__INFORMATION PROVIDED__:

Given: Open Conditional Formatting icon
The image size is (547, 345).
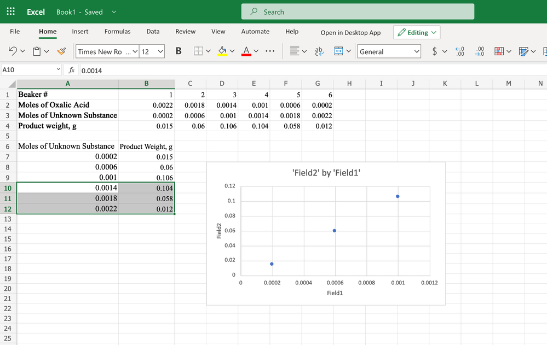Looking at the screenshot, I should (499, 51).
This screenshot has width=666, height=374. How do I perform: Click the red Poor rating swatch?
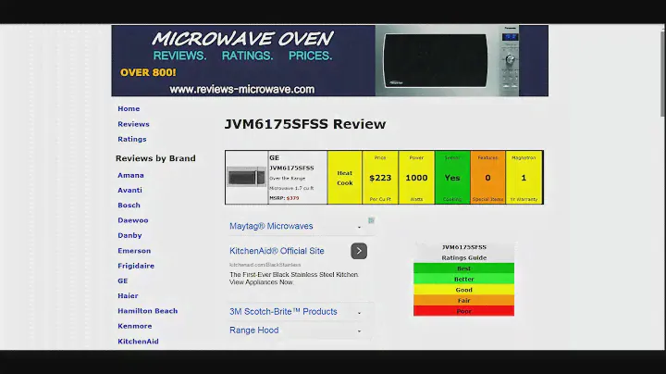tap(463, 311)
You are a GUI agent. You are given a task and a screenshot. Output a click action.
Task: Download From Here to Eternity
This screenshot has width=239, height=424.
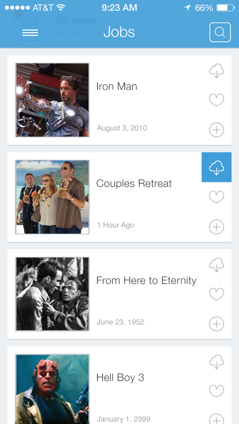coord(217,265)
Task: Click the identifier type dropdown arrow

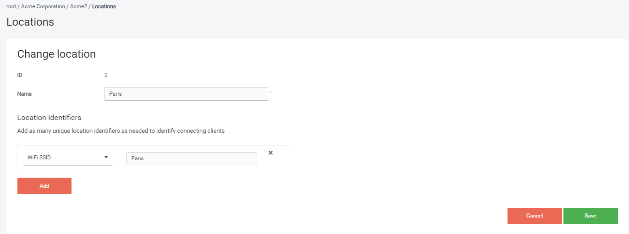Action: (106, 157)
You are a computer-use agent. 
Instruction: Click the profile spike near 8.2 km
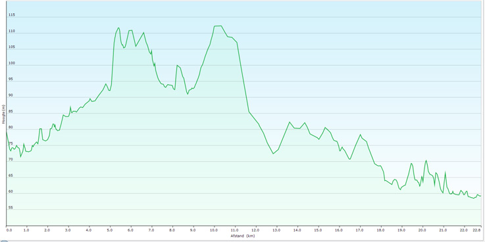point(176,65)
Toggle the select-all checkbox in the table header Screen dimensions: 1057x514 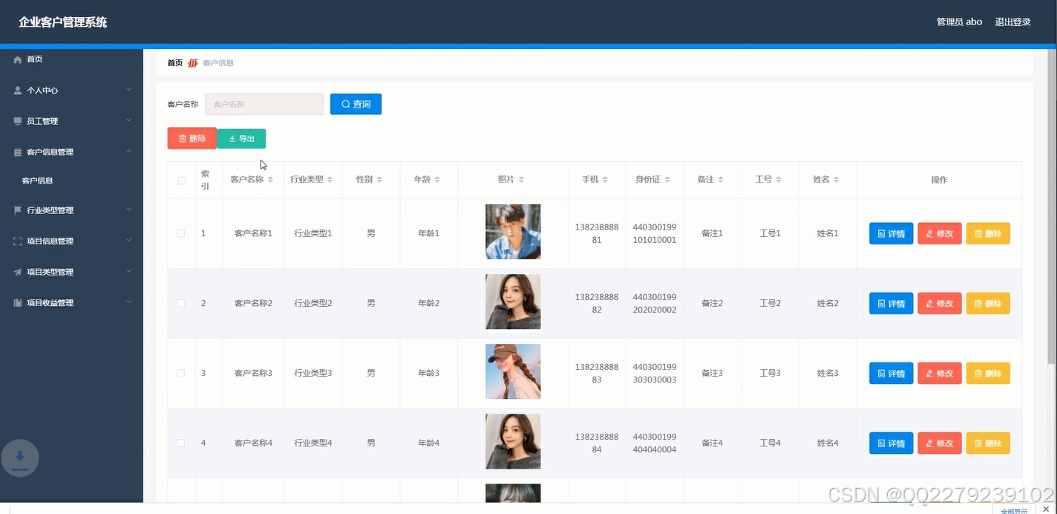[x=180, y=179]
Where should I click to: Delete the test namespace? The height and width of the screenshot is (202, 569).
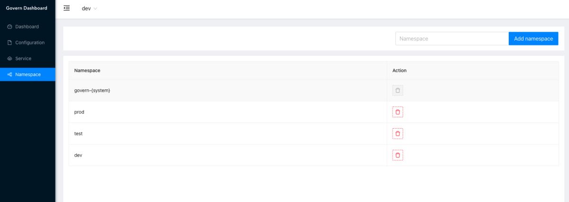(397, 134)
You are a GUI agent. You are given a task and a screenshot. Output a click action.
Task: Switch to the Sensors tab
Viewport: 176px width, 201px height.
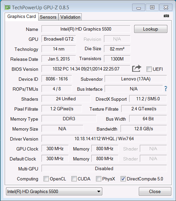[48, 17]
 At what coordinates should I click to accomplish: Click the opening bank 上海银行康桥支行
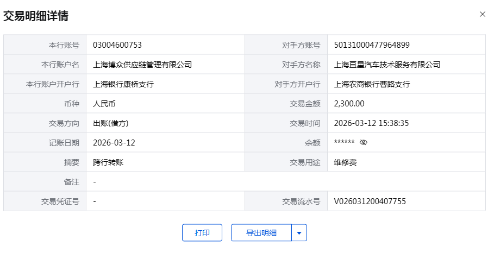[x=123, y=84]
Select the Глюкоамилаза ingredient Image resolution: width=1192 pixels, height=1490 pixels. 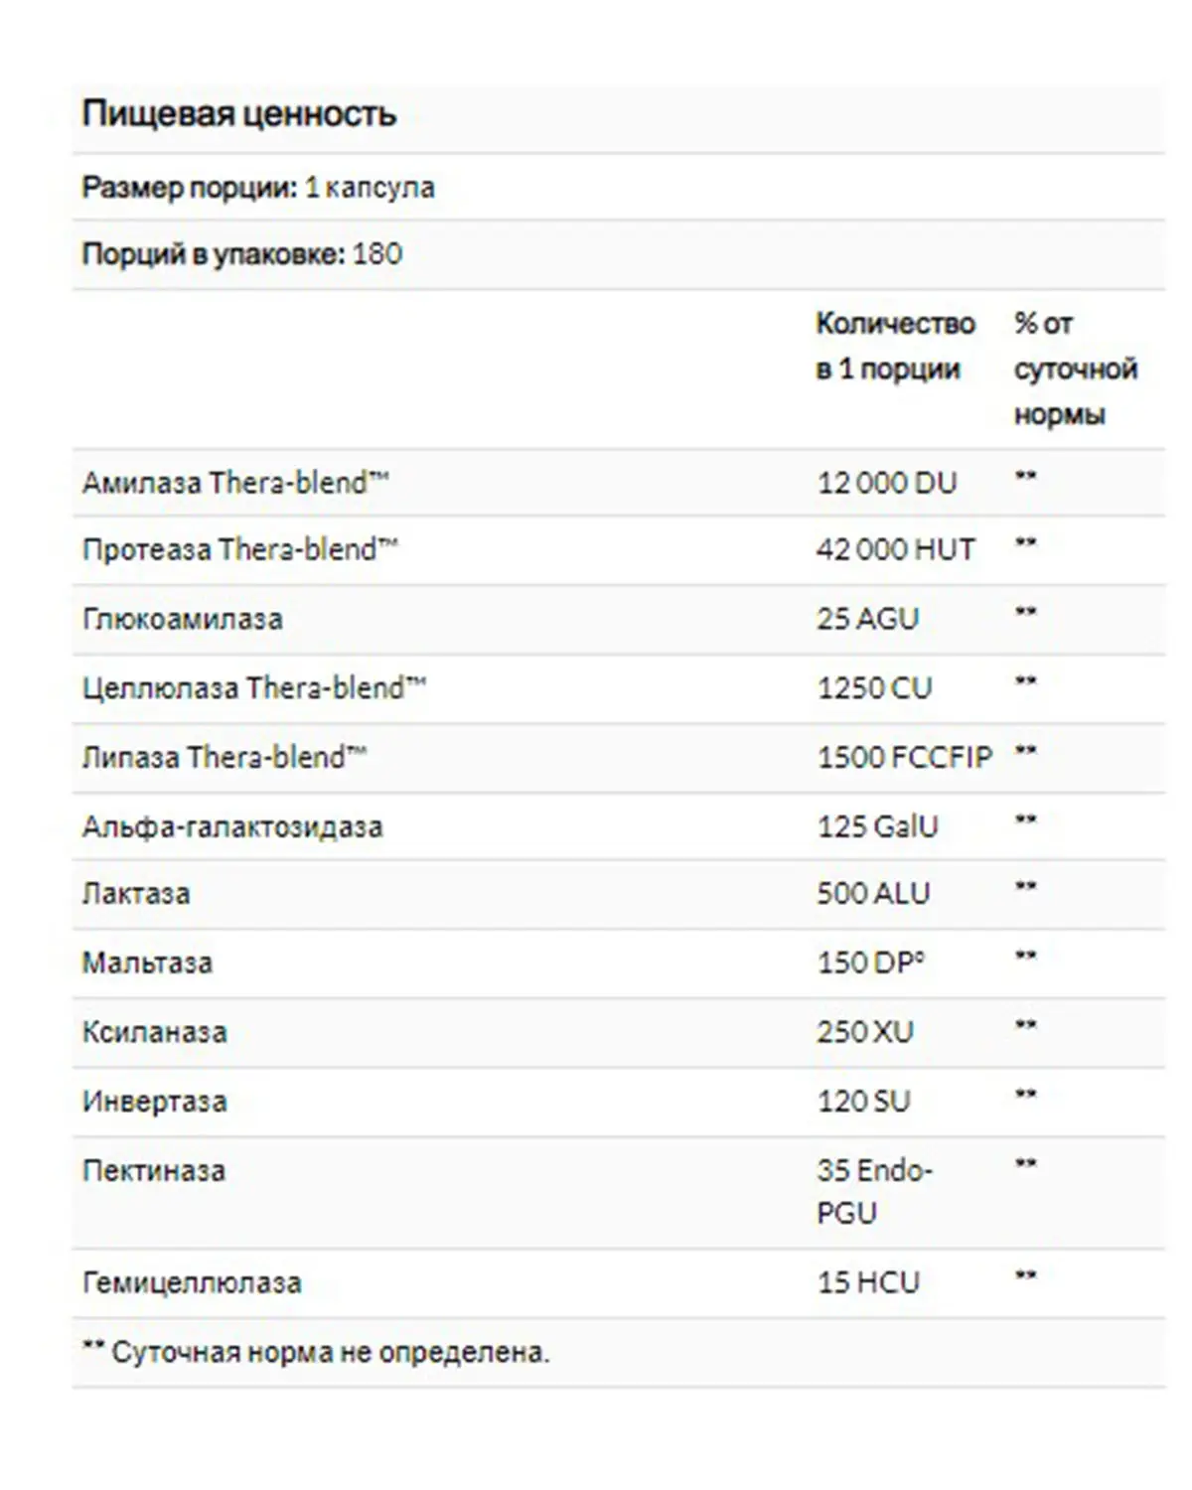point(183,619)
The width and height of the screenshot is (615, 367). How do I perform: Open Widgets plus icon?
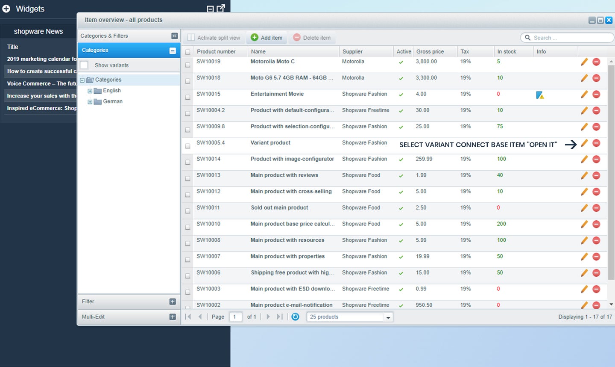coord(6,9)
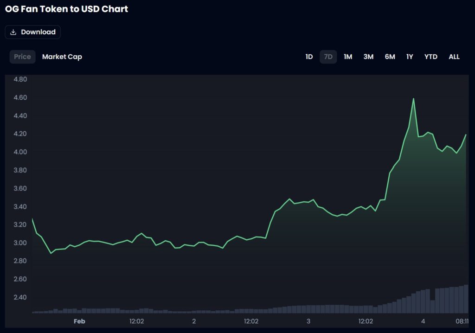Choose the 1M time range

[348, 57]
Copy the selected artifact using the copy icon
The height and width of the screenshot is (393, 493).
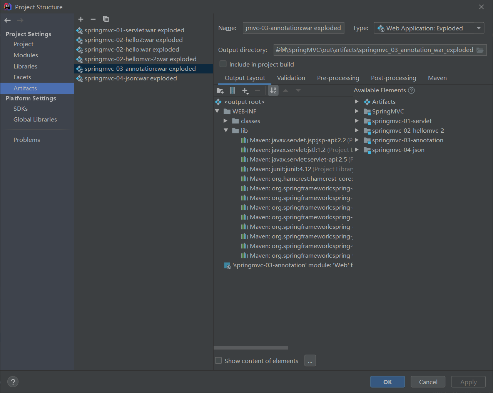pos(105,19)
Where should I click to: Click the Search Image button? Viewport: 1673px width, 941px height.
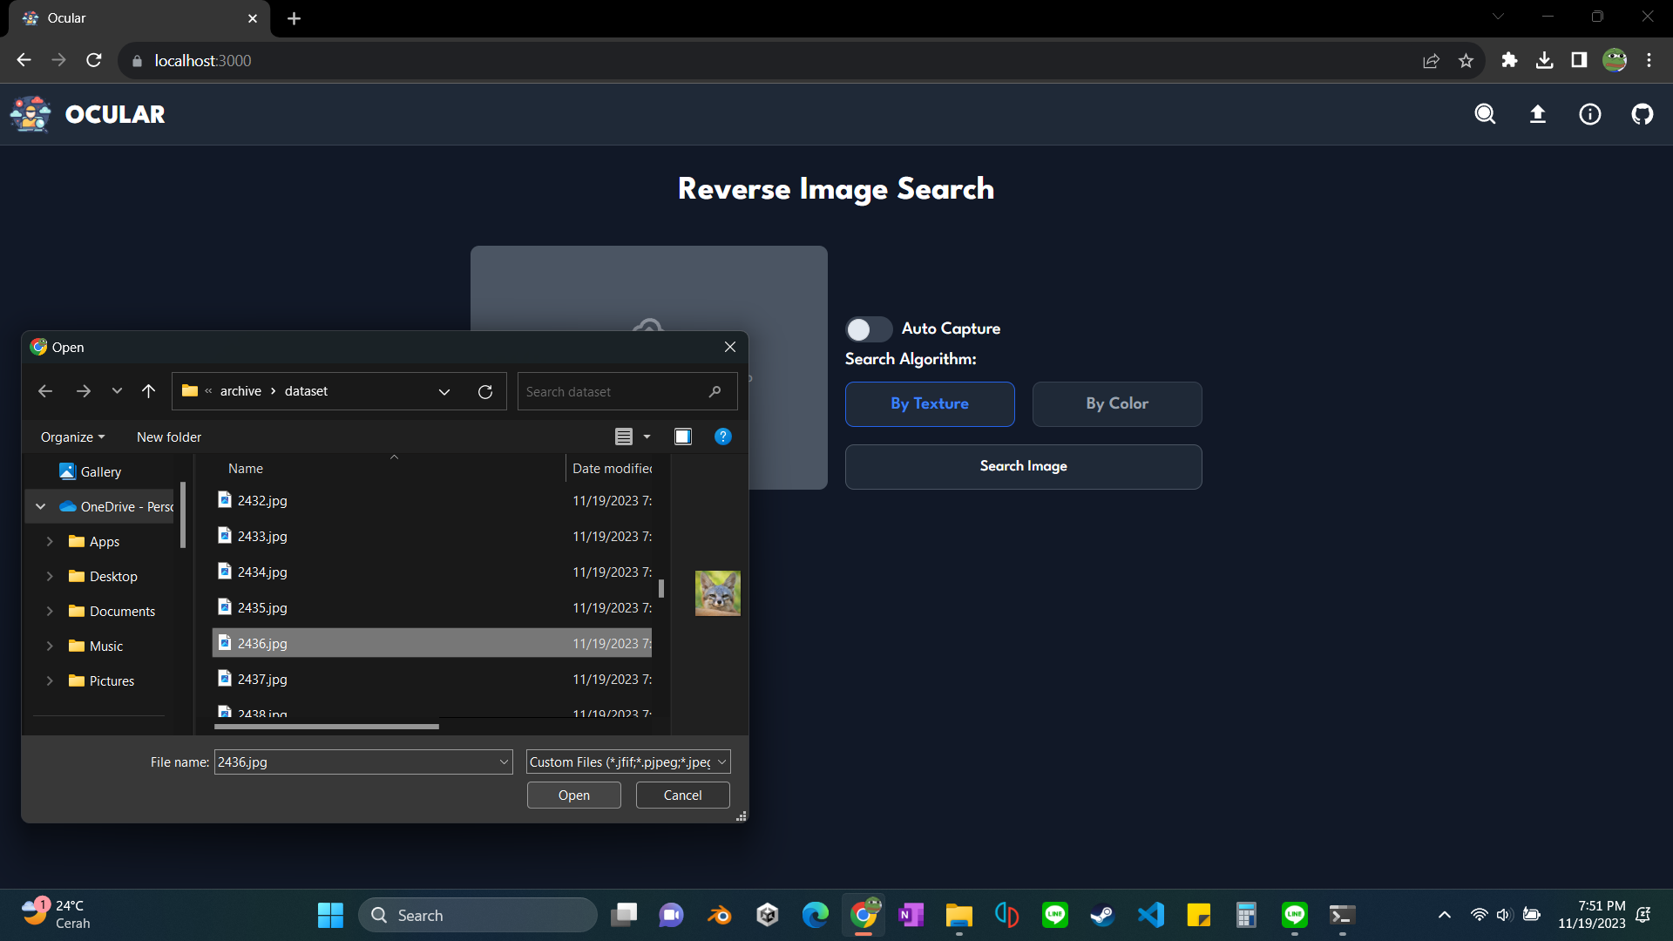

__WHAT YOU HAVE TO DO__: Exactly the lines from the one containing "The width and" through the last line of the material above, both included and free of pictures, should make up your answer, please.

__COMPLETED EXERCISE__:
The width and height of the screenshot is (615, 367). How do I perform: Open Widgets plus icon?
coord(6,9)
Choose the 1M time range

[348, 57]
Copy the selected artifact using the copy icon
The height and width of the screenshot is (393, 493).
pos(105,19)
Where should I click to: Click the Search Image button? Viewport: 1673px width, 941px height.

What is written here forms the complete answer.